D’autant plus, que ledit responsable est le plus souvent « à portée de baffe » de ses électeurs pour reprendre cette expression chère à Emmanuel Macron. Sans compter qu’en Suisse, tous les échelons la décision, même les plus élevés, sont « à portée de baffe » compte tenu des référendums et initiatives populaires.
Le droit de râler
Cela dit, pour le citoyen aussi, le fédéralisme est exigeant. De par cette architecture particulière du système fédéral – et même s’il vit dans un pays à la population nombreuse –, le citoyen se trouve plus proche de la décision. De ce fait, il est induit à en suivre les processus de façon plus directe.

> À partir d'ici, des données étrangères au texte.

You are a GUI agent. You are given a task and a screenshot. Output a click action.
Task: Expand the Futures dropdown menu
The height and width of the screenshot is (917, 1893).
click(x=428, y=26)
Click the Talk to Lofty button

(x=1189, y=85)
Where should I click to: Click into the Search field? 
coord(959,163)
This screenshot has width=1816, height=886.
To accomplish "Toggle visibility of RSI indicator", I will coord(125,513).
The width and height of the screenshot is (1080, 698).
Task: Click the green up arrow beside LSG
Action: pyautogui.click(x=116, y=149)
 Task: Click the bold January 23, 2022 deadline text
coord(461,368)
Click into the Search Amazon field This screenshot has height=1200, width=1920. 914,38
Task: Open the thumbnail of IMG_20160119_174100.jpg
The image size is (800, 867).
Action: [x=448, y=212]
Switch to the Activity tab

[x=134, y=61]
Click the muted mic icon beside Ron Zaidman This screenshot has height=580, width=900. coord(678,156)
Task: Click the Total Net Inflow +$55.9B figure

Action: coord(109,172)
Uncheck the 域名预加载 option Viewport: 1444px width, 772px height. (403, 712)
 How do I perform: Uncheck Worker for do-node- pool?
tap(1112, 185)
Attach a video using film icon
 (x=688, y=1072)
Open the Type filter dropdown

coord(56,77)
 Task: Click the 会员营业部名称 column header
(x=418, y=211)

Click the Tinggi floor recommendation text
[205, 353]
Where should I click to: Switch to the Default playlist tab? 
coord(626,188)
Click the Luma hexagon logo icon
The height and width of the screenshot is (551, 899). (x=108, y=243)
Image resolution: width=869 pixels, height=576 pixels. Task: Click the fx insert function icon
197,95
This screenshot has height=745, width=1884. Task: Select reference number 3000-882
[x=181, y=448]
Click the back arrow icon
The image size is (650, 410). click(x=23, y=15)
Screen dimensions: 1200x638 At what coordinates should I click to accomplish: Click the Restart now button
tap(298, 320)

Dans un pays centralisé, le citoyen en est forcément plus éloigné. Il subit les mesures prises « en haut ». Ce qui est à la fois frustrant et confortable. Frustrant car il se sent dépossédé. Confortable car il n’est pas impliqué.
Si son pays est ouvert à la liberté d’expression, il reste au citoyen le droit de pester tout à loisir contre cet « en haut » et – à l’instar du fourreur croqué par un poème d’Aragon – de se livrer « à cet amer plaisir-là: vitupérer l’époque » (consulter la vidéo ci-dessous).
L’écueil des roitelets régionaux
Pour devenir fédérale, la France devrait donc surmonter maints écueils. Il en est un de taille.
Le schéma de l’organisation féodale et les liens organisés entre suzerains et vassaux ont marqué d’une fleur de lys l’inconscient collectif des Français. S’en débarrasser avec le poids de ces presque mille ans de monarchie – l’une des plus puissantes de l’histoire mondiale – est tout sauf aisé.
Un fédéralisme à la française risque alors de reproduire ce schéma de suzeraineté avec des roitelets régionaux disposant de leurs vassaux. On se retrouverait donc, non pas face à une structure fédérale, mais a une sorte de « pluricentralisme » qui tournerait vite au cauchemar.
Pour éviter cet écueil, la Suisse a prévu la collégialité des exécutifs à tous les niveaux, y compris l’échelon du gouvernement fédéral. Pas d’homme providentiel en ces lieux! Ce qui irait aussi à l’encontre d’un fort sentiment qui court tout au long de l’Histoire de France.
Les Français accepteraient-ils d’assumer les exigences du fédéralisme? Personne ne peut répondre à leur place. Mais il faudrait qu’ils acceptent d’assumer un profond bouleversement dans leurs habitudes.
Jean-Noël Cuénod
1 Oui je sais, ce n’est pas bien d’appeler province, la province! Il faut dire « les territoires » ce qui ne veut rien dire. Paris aussi est un « territoire ». Donc je continuerai d’appeler province la province!
2 Il est vrai que les paysans se font rares à Paris entre deux crises agricoles. Même si Aragon en avait trouver un, jadis.
3 Terme qui est plus en usage dans l’organisation ecclésiastique du catholicisme romain qu’en matière de droit constitutionnel suisse.